Pour Jessica Rosenworcel, l’autre Démocrate de la commission, la fin de la neutralité du Net donne les pleins pouvoirs aux FAI. "Nos fournisseurs d'accès à Internet vont acquérir un pouvoir extraordinaire : bloquer des sites Internet, ralentir certains services, censurer des contenus en ligne. Ils vont avoir le droit de discriminer et de favoriser le trafic Internet des entreprises avec lesquelles elles auront des arrangements et de cantonner tous les autres à une route lente et saccadée."

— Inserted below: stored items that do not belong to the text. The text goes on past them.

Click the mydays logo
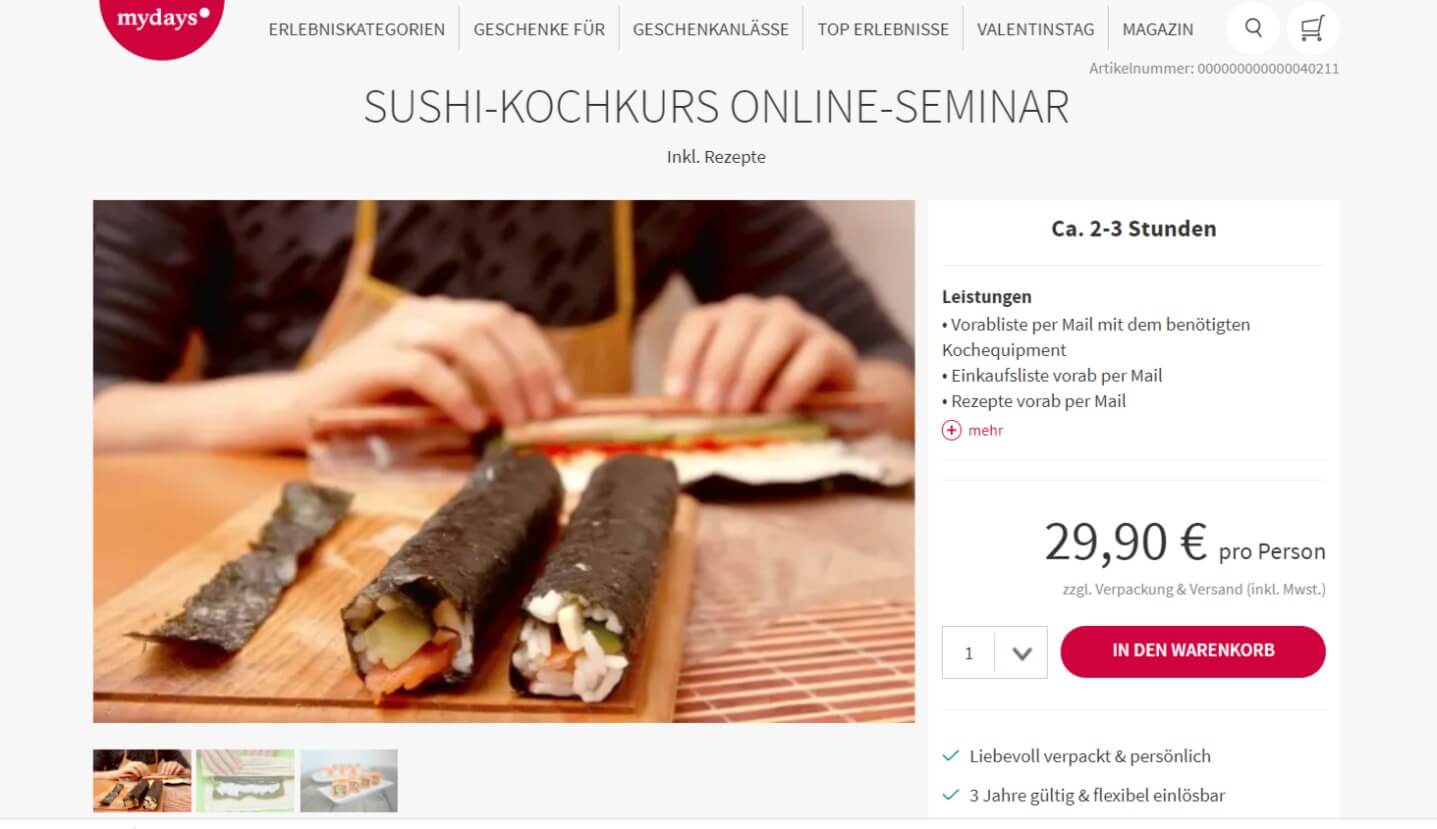The width and height of the screenshot is (1437, 829). pyautogui.click(x=162, y=20)
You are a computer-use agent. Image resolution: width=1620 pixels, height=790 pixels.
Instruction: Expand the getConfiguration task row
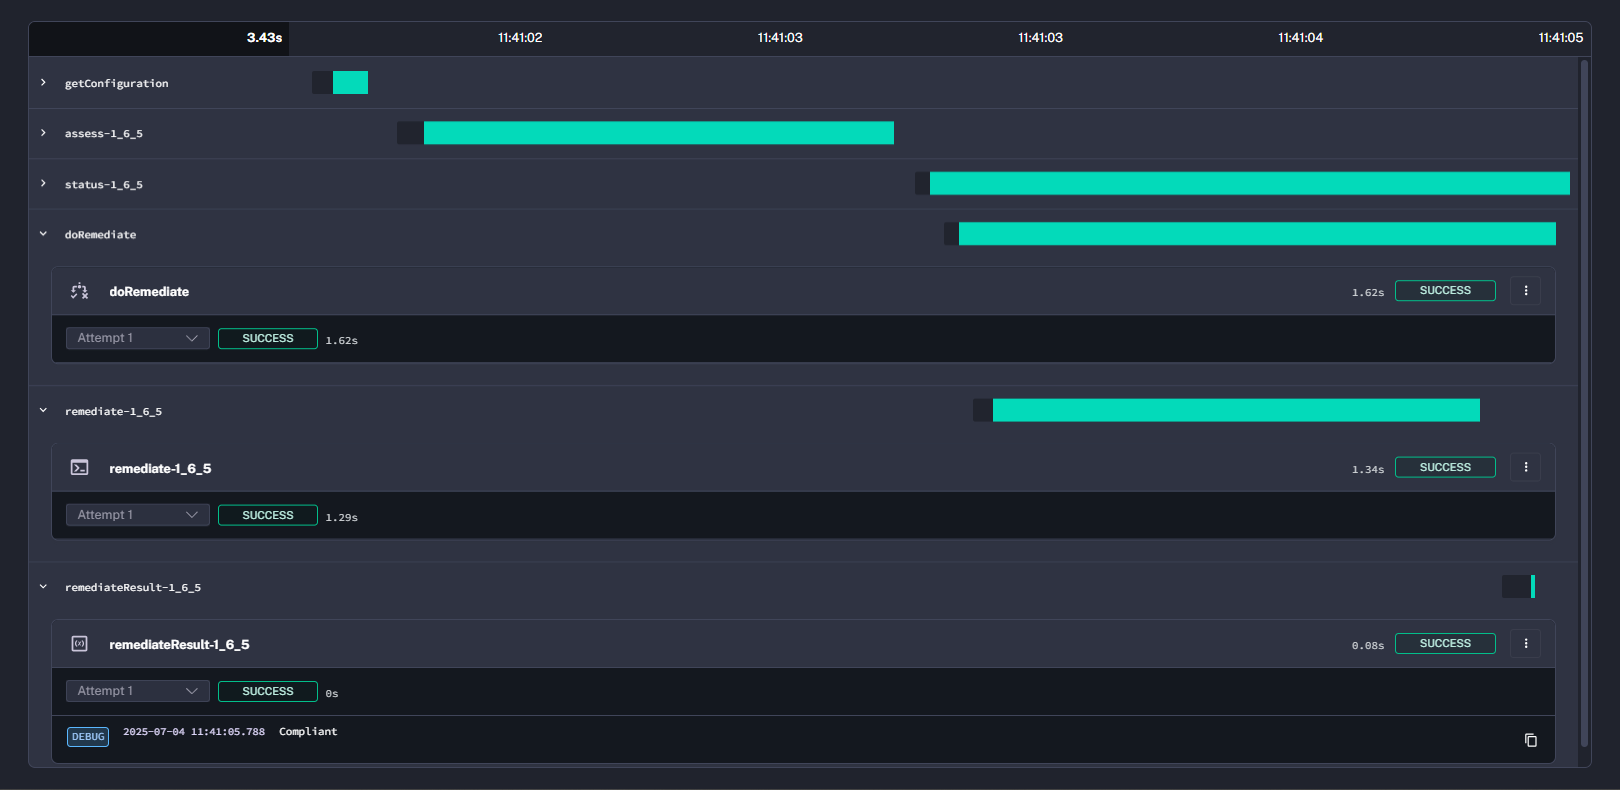(x=43, y=83)
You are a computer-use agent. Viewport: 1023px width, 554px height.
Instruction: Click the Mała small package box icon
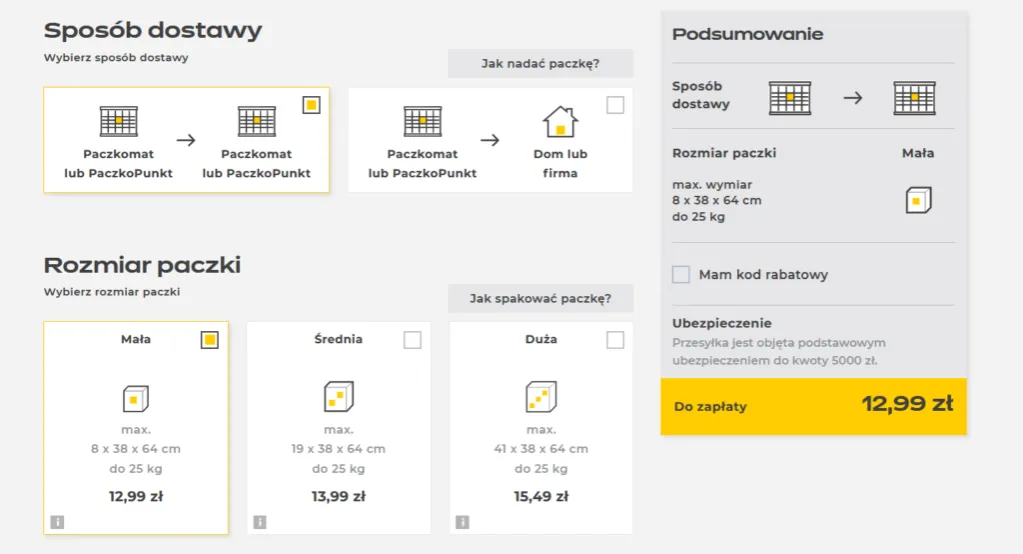click(135, 398)
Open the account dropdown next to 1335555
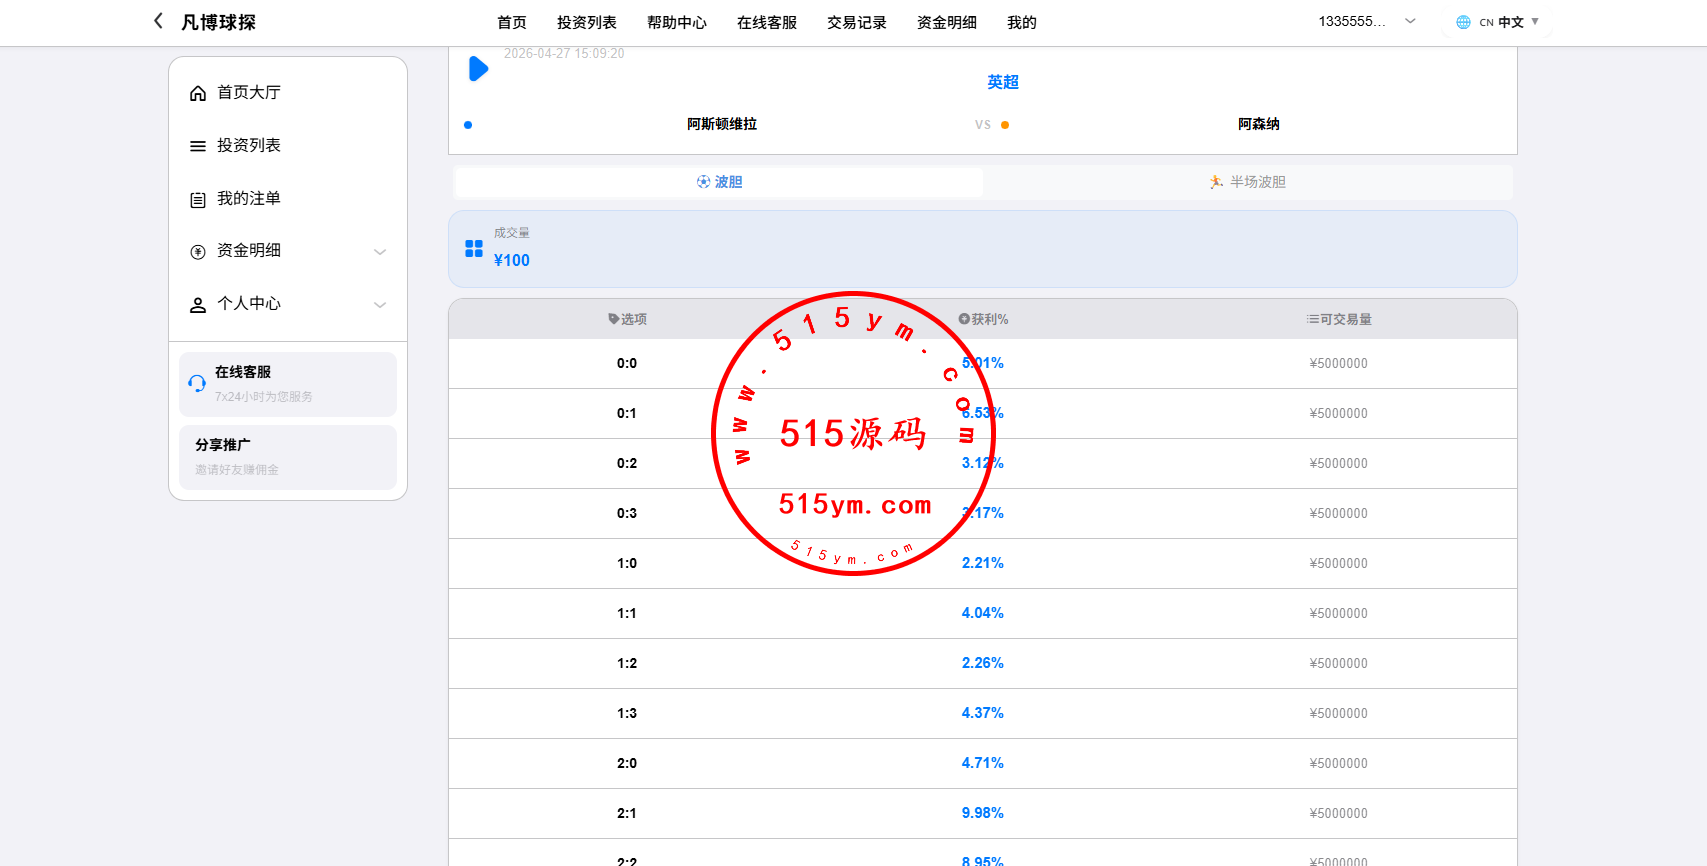1707x866 pixels. (1410, 21)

Michael O'Rielly, l’un des trois commissaires opposés à la neutralité du Net, s’est voulu rassurant, avec une touche de sarcasme, sur les effets de cette dérégulation : "La légende d'un opérateur télécom essayant de casser Internet est une histoire d'horreur qu'on raconte aux enfants des geeks, mais ce n'est pas la réalité." Pour lui, la priorisation de certains flux de données est nécessaire afin de permettre aux "gigaoctets de données supplémentaires" générées par l’arrivée des voitures autonomes, de passer avant "les vidéos de chat".

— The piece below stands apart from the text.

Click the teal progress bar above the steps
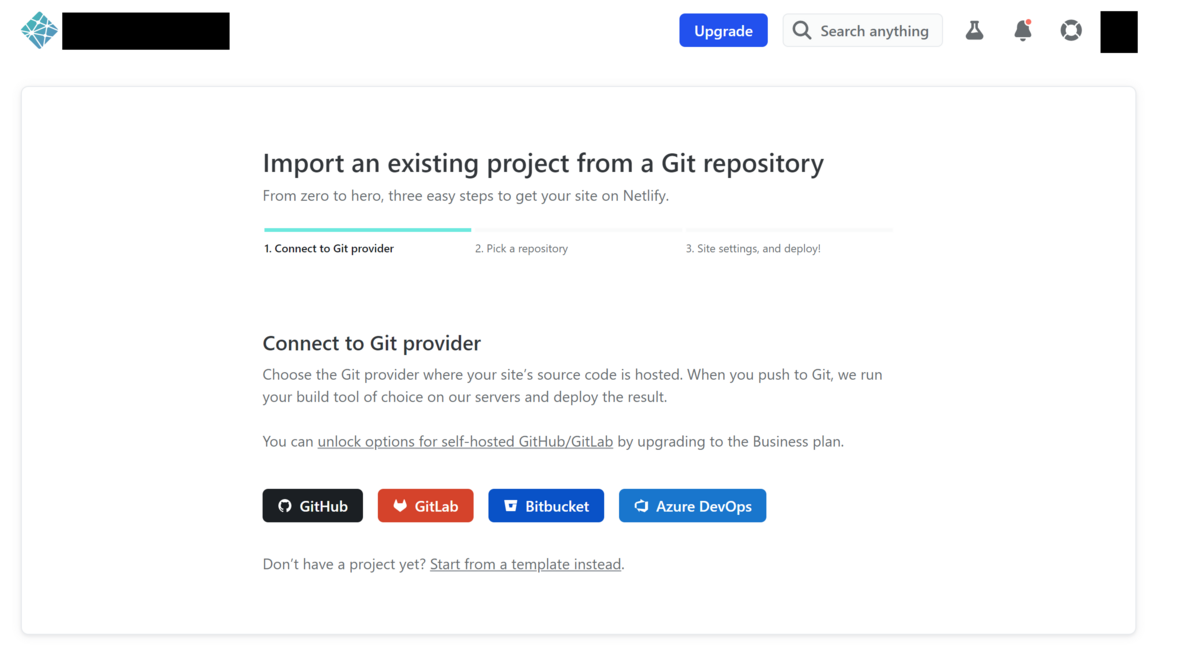 (x=367, y=229)
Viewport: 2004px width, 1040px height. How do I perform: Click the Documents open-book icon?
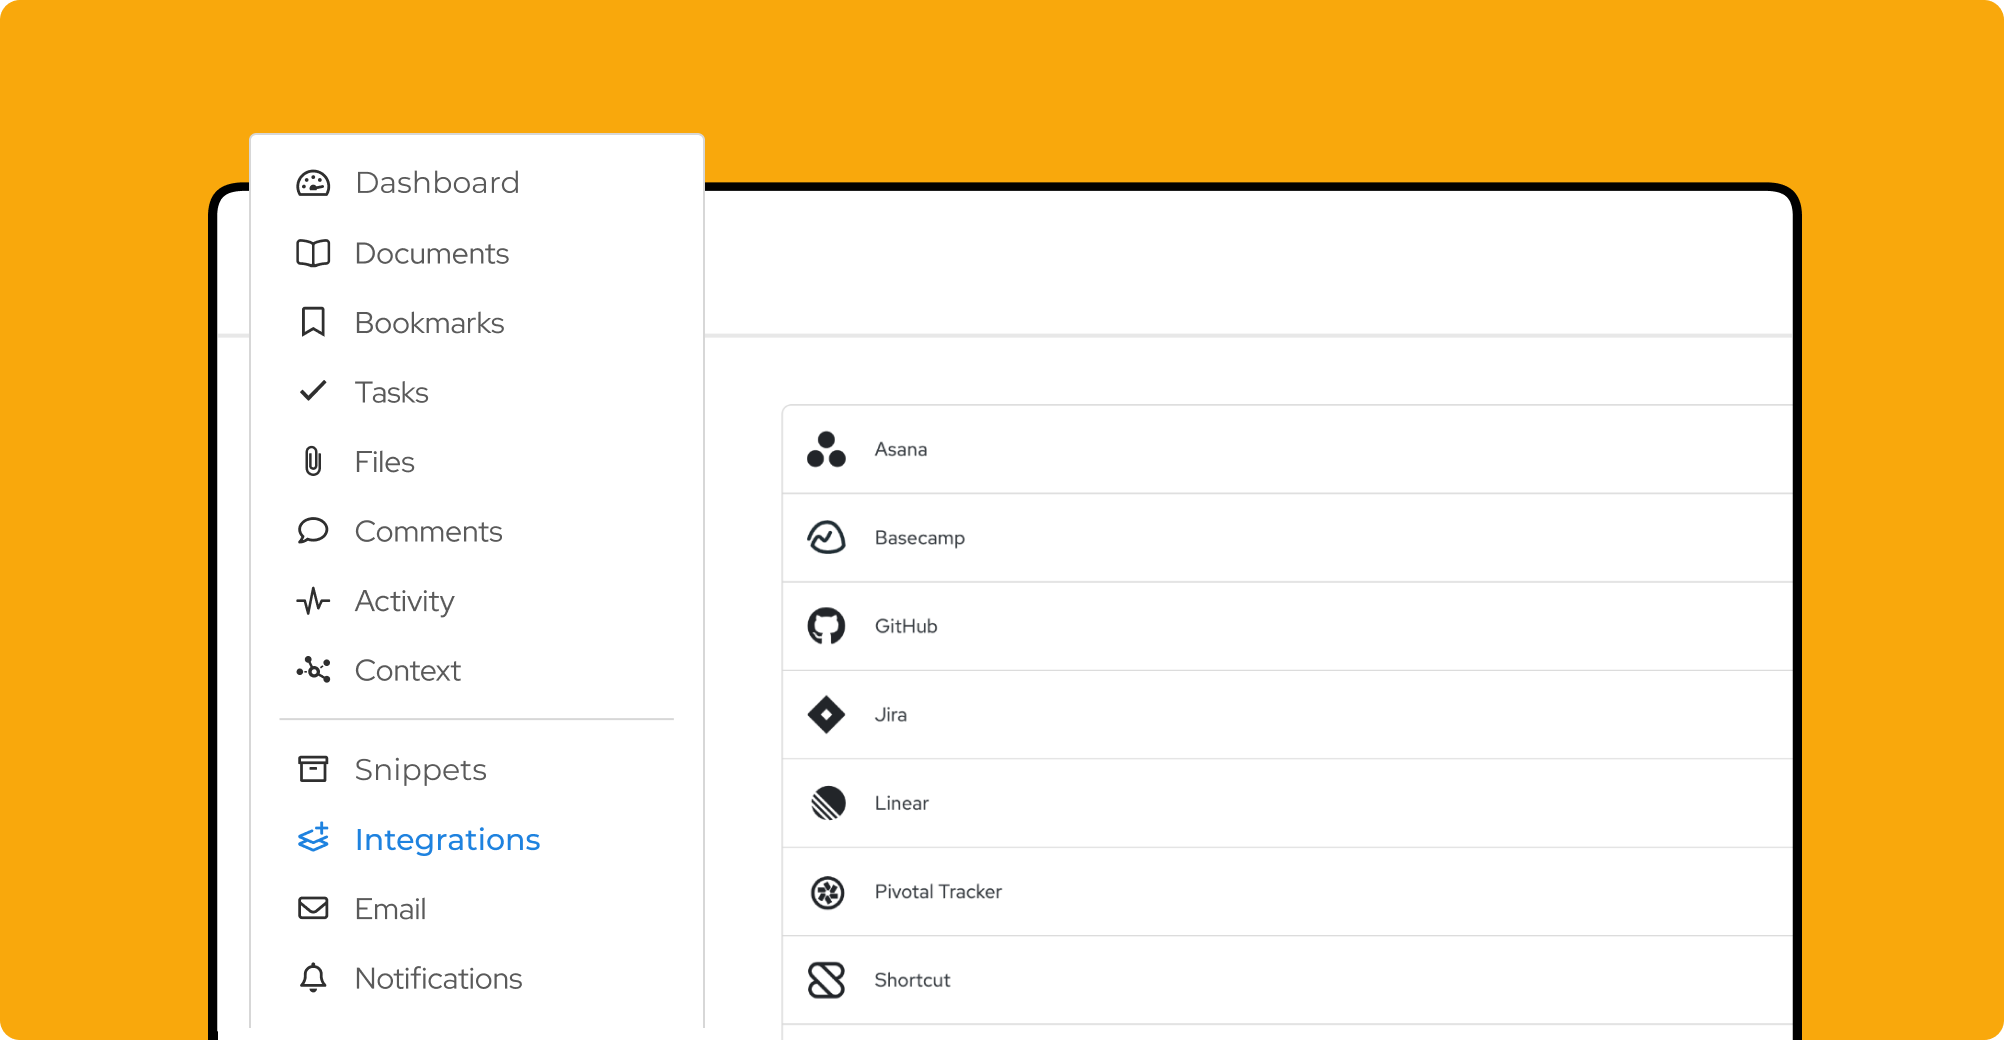[313, 253]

Une vague de contestations
 
Mercredi 13 décembre 2017, la veille du vote, les procureurs généraux de 18 États américains avaient demandé, en vain, le report du vote dans une lettre envoyée à la FCC. Des défenseurs de la neutralité du Net ont passé la nuit de mercredi à jeudi devant le siège de la FCC. Le lendemain matin, la salle de la commission a été évacuée pendant une quinzaine de minutes pour "des raisons de sécurité", a indiqué le président Ajit Pai. À l’extérieur, des manifestations ont eu lieu toute la journée de jeudi.
 



La Toile s’est elle aussi largement mobilisée. La plateforme Battle for the Net a de nouveau invité les internautes à faire pression sur le Congrès afin qu’il invalide la décision de la FCC. Plusieurs États américains n’ont pas tardé à monter au créneau pour s’opposer à la décision de la FCC. Dans un communiqué, Bob Ferguson, procureur général de l’État de Washington, a exprimé son intention de "contester devant la justice, la décision de la FCC d'abroger la neutralité de l'Internet, avec les procureurs généraux du pays". Le procureur général de l'Etat de New York, Eric Schneiderman, a annoncé qu'il allait, lui aussi, déposer une action en justice.
 



De son côté, le sénateur californien Scott Wiener prévoit de présenter un projet de loi visant à rendre la neutralité du Net obligatoire en Californie, ce qui pourrait directement concerner les entreprises de la Silicon Valley. Suite à l’annonce de la mort de la neutralité du Net, le silence assourdissant des géants de la tech, tels que Google et Facebook, a d’ailleurs été critiqué.

Le 12 décembre 2017, Harold Feld, le vice-président de Public Knowledge, une association de défense des droits numériques tentait de comprendre ce silence dans une interview au New York Times : "Les géants de la tech sont conscients que Washington leur est désormais hostile. Dans ce contexte, les grandes entreprises tech font profil bas et préfèrent jouer la défense plutôt qu'attirer l'attention sur eux."